Two-Hop Tool Chains: Why 95% Tools Compose Into 80% Pipelines
The per-tool dashboard in your observability stack tells a comforting lie. search_listings is green at 96%. book_appointment is green at 95%. The agent that uses them back-to-back has been at 78% for three weeks and nobody can explain why. The reason isn't in either tool. It's in the seam between them — the place no dashboard panel exists.
Composition is not addition. When tool A's output flows into tool B's input, the failure surface isn't 1 - (0.96 × 0.95) against B's narrow definition of "valid call." It's the full cartesian product of every way A can be subtly off by B's standards: a date string in MM/DD/YYYY when B expects ISO 8601, a price returned in cents when B parses dollars, a paginated cursor that points one item past the last result, an entity ID that was renamed on the upstream service yesterday. Any of these passes A's own contract tests cleanly. Each one breaks B. The team's per-tool reliability metrics never see it because each tool is, by its own standards, fine.

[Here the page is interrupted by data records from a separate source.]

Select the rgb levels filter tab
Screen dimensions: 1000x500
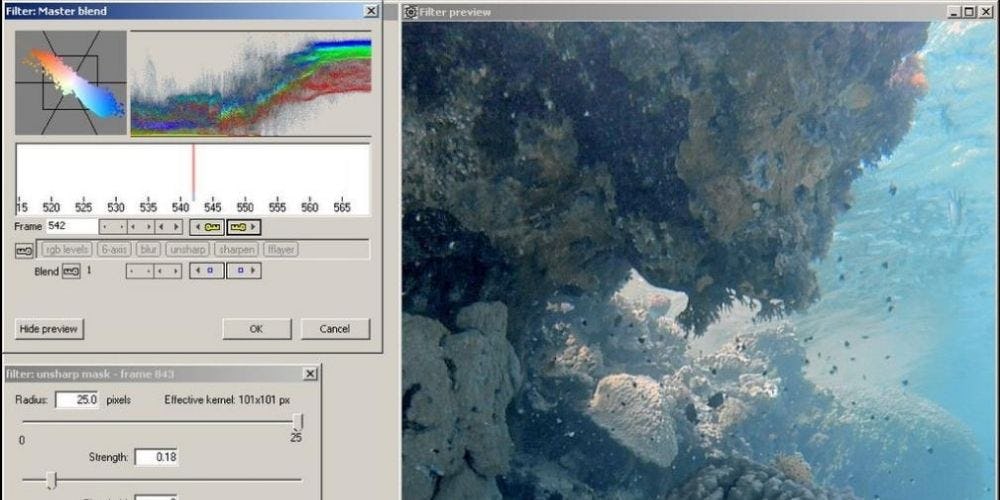point(67,249)
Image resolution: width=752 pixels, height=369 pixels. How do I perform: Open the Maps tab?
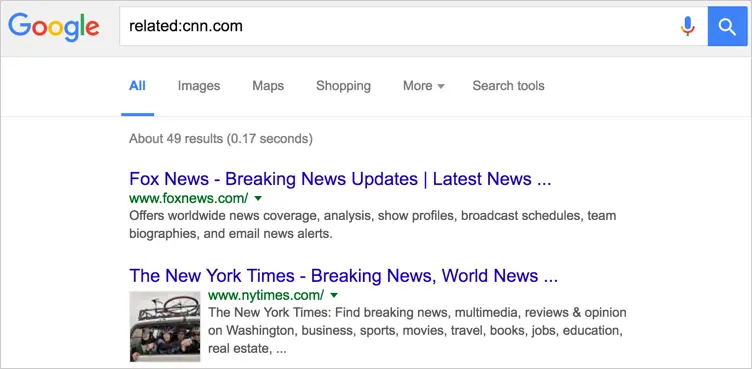coord(268,86)
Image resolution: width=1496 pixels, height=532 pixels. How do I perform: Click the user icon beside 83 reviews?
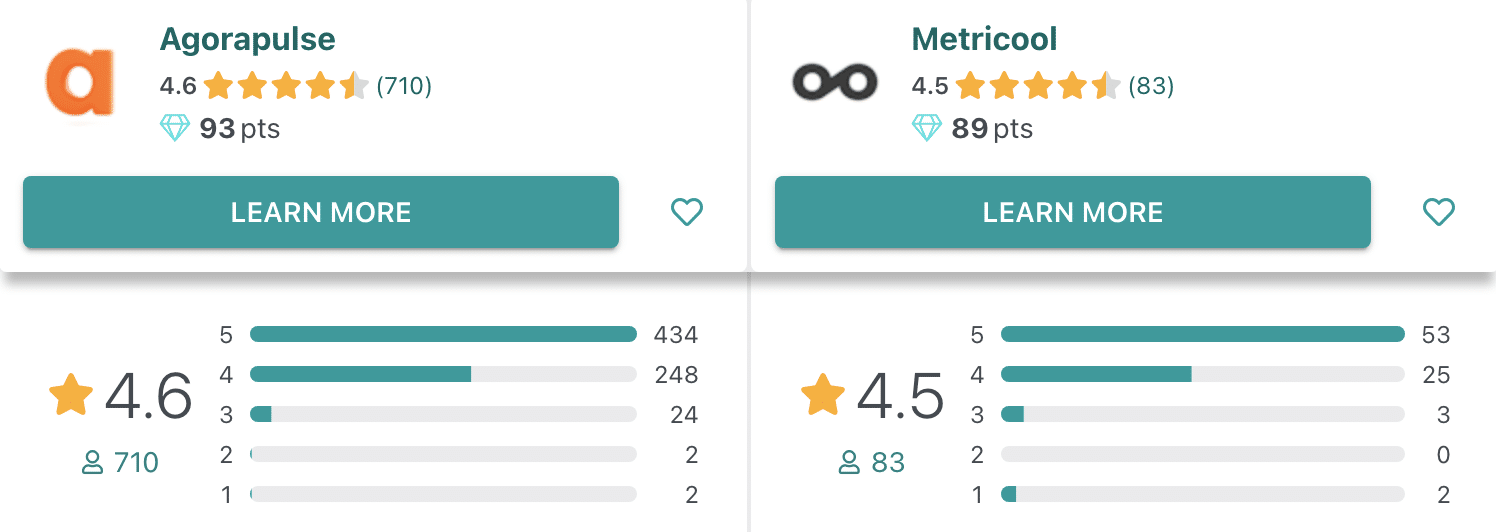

This compounding is severe at agentic depth. Industry analyses of multi-step pipelines find that a 20-step chain at 95% per-step reliability succeeds end-to-end only about 36% of the time. Even at 99% per step, ten hops drops you to 90%. And these numbers assume the standard independent-failure model — which is the optimistic case. Real tool chains correlate failures: the same upstream API outage cascades into the same downstream null-handling bug every time. The real curve is worse than the multiplicative one.
The Failure Taxonomy That Per-Tool Metrics Cannot See
When you look at composition failures specifically — not single-tool failures — they cluster into shapes that don't show up in unit tests of either tool in isolation:
Lossy contract translation. Tool A returns a richer object than tool B accepts. The glue code (or the LLM, acting as glue) drops fields. Sometimes the dropped field was load-bearing for B's behavior in edge cases nobody enumerated. The classic version is a permissions/scope token that A returns and B silently doesn't propagate, so B operates as a less-privileged identity downstream and fails on records A could see but B can't.
Implicit assumption mismatch. A returns "the customer's most recent address." B expects "the customer's billing address." Most of the time they're the same record, so testing in staging shows green. The 4% of customers where they differ become a long-tail failure mode that looks random because it correlates with a customer attribute neither tool's owners thought to log.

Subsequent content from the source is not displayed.